| TASK |
Copy nothing but the line with "Image resolution: width=996" and the lines that follow it to the end of the entries below, and keep the pictures out.

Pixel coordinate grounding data

====================

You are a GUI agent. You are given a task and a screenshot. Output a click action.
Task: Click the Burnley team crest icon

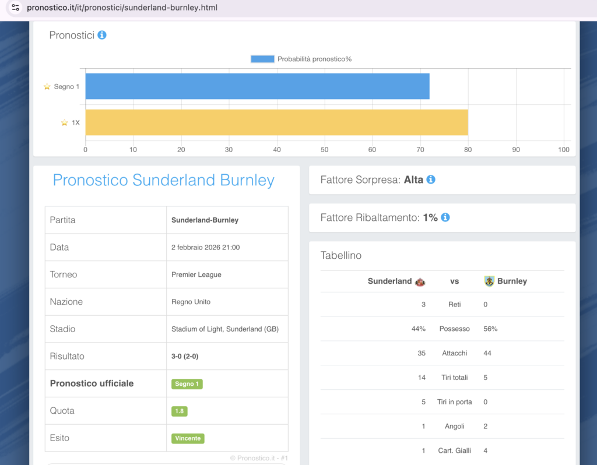click(489, 281)
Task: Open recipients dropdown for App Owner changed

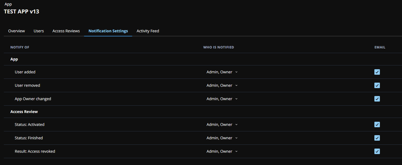Action: click(x=222, y=99)
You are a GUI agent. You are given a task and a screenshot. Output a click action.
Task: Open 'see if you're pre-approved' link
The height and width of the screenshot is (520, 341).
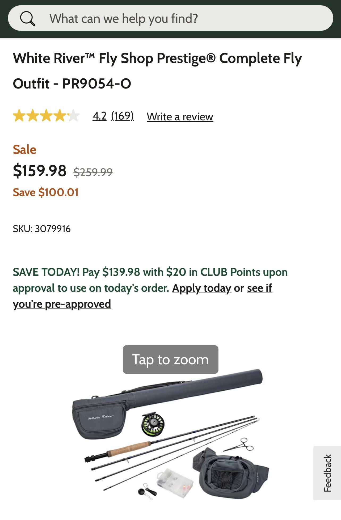click(x=62, y=304)
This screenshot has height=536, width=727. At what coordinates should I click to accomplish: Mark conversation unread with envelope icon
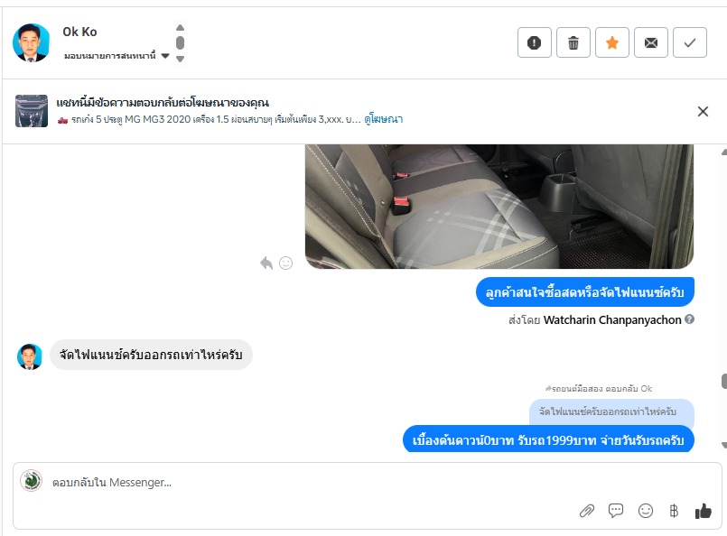(x=651, y=42)
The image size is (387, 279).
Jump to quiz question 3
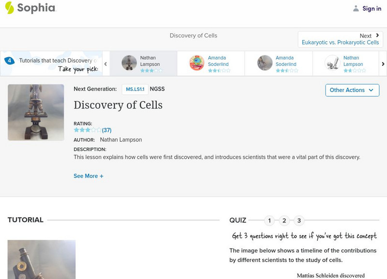pos(299,221)
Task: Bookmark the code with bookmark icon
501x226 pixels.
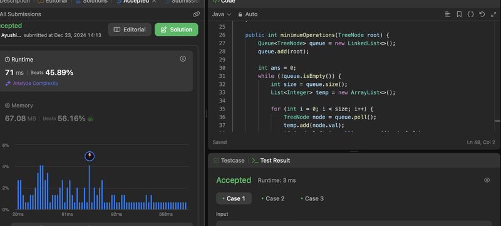Action: pos(459,14)
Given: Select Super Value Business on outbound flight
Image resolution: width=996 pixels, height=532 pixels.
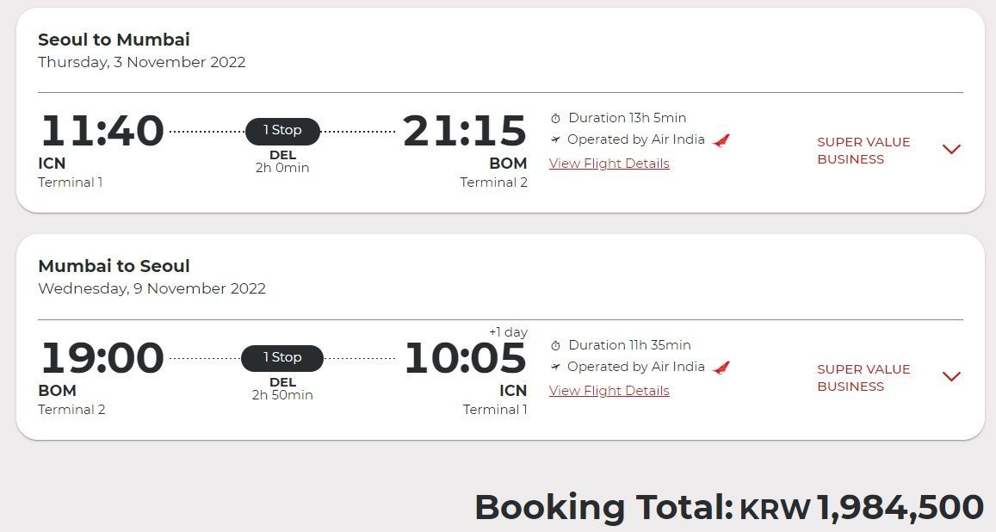Looking at the screenshot, I should [863, 151].
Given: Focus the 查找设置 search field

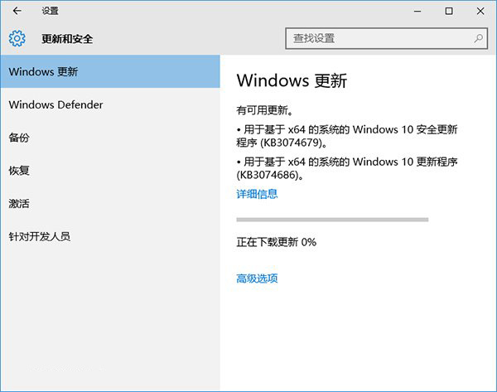Looking at the screenshot, I should 379,38.
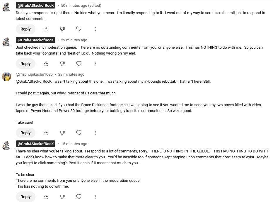
Task: Heart machupikachu1085's comment
Action: point(79,133)
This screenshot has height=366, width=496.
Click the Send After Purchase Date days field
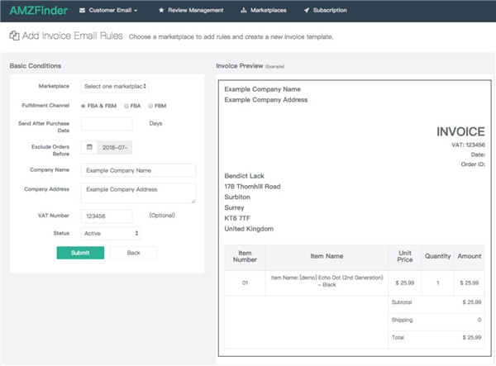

====================

| SOLUTION FOR THIS PROBLEM |
Image resolution: width=996 pixels, height=532 pixels.
Looking at the screenshot, I should [863, 151].
Given: Focus the 查找设置 search field

Looking at the screenshot, I should 379,38.
Task: Heart machupikachu1085's comment
Action: point(79,133)
This screenshot has height=366, width=496.
Click the Send After Purchase Date days field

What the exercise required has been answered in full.